Fue a su mesa y se dejó caer en la silla. Miró el número de teléfono que Dorothea le había dado. Cogió el auricular. Estaba a punto de marcar cuando oyó que alguien pronunciaba su nombre de pila. Al levantar la mirada se encontró a su colega, el sargento Winston Nkata, mirándola desde arriba. Se estaba acariciando la larga cicatriz de la mejilla que le servía de recordatorio de los años que perteneció a una banda callejera de Brixton. Iba, como siempre, impecablemente vestido. Cualquiera diría que ese hombre iba de compras con Harriman. Barbara se preguntó si se quitaría la camisa cada media hora para plancharla en algún cuartito escondido en alguna parte. No mostraba ni un centímetro arrugado ni se veía doblez alguna en ninguna costura.
—Tenía que preguntar. —Su voz era suave y su acento una mezcla de su ascendencia caribeña y su historia africana.
—¿Qué?
—Al inspector Lynley. Me contó… lo de tu…, la diferencia. Creo que sabes a qué me refiero. A mí me da igual, claro, pero me di cuenta de que pasaba algo y le pregunté. Y luego eso también… —dijo ladeando la cabeza para señalar el despacho de Isabelle.

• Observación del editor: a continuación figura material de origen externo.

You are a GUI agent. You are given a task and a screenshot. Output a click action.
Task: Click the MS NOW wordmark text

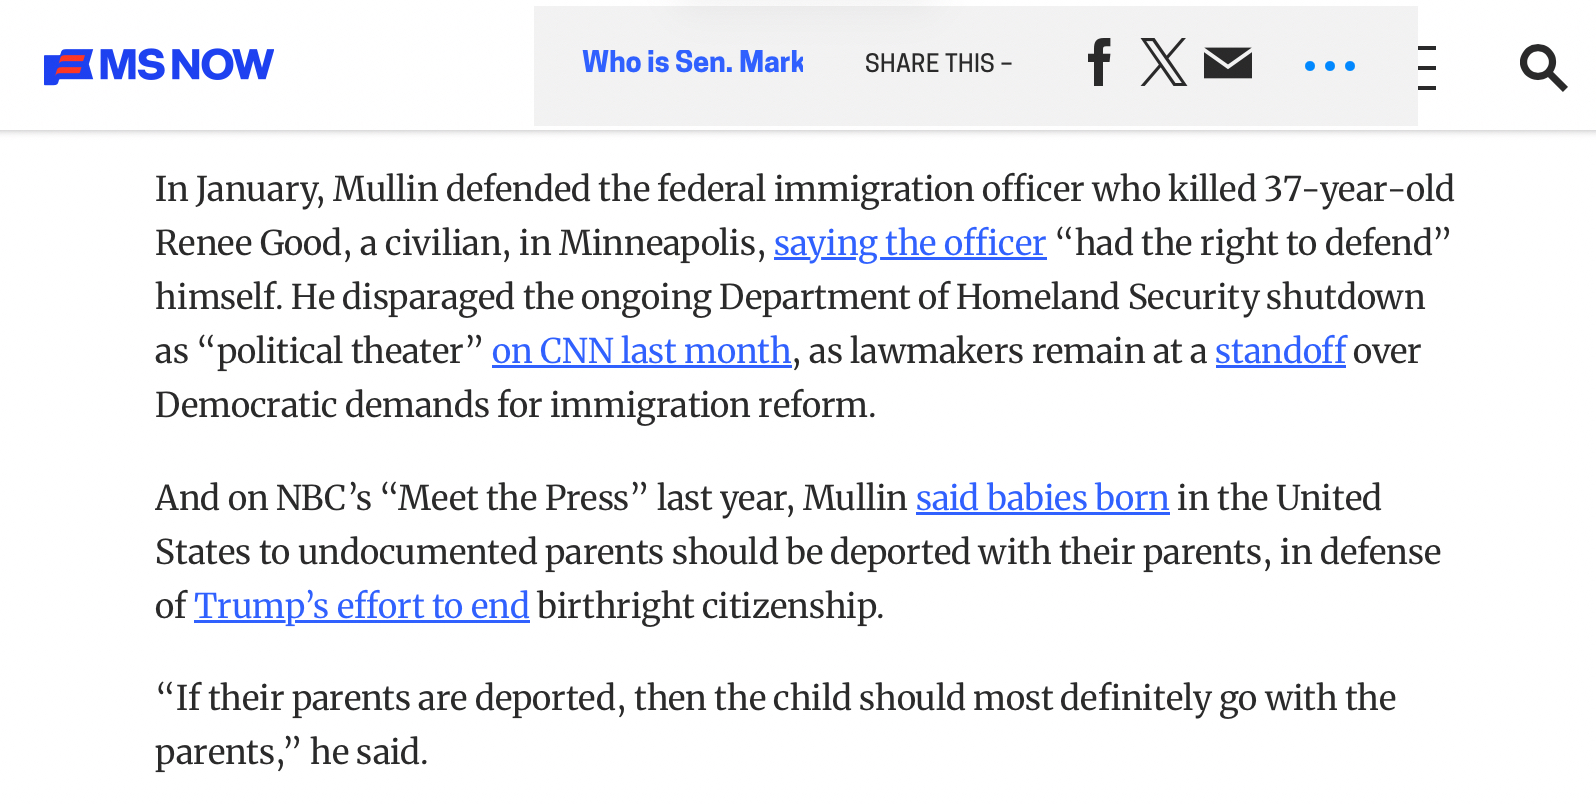186,66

—Oh. Vale. —Estaba hablando del pelo. Bueno, todo el mundo iba a hacerlo, a la cara o a la espalda. Al menos Winston, como siempre, era lo bastante educado para decírselo directamente.
—El inspector me ha contado lo que pasa —continuó—. Con Hadiyyah y su madre. Mira, sé que es… Sé lo que sientes por ella y todo eso, Barbara. Y por lo que he oído, la jefa no ha querido darte más días libres, así que…
Le pasó por encima de la mesa una hoja arrancada de un calendario. Era uno de esos de mesa con una frase inspiradora para cada día. Ese día decía: «Si quieres hacer reír a Dios, cuéntale cuáles son tus planes». Barbara pensó que le iba que ni pintada. En esa hoja, Winston había escrito con su cuidada caligrafía un nombre, Dwayne Doughty, y una dirección de Roman Road en Bow junto con un número de teléfono. Barbara lo leyó y le miró.
—Es un detective privado —le dijo.
—¿Dónde has encontrado un detective privado tan rápido?
—Donde se encuentra todo: en Internet, Barbara. Tiene una sección de comentarios de clientes satisfechos en su página. Puede que los escriba él, pero vale la pena intentarlo.
—Sabías que ella me iba a encadenar a la mesa, ¿no? —le dijo Barbara, perspicaz.
—Me lo imaginé —confesó.
Y de nuevo tuvo la amabilidad de no mencionar directamente el asunto de su apariencia.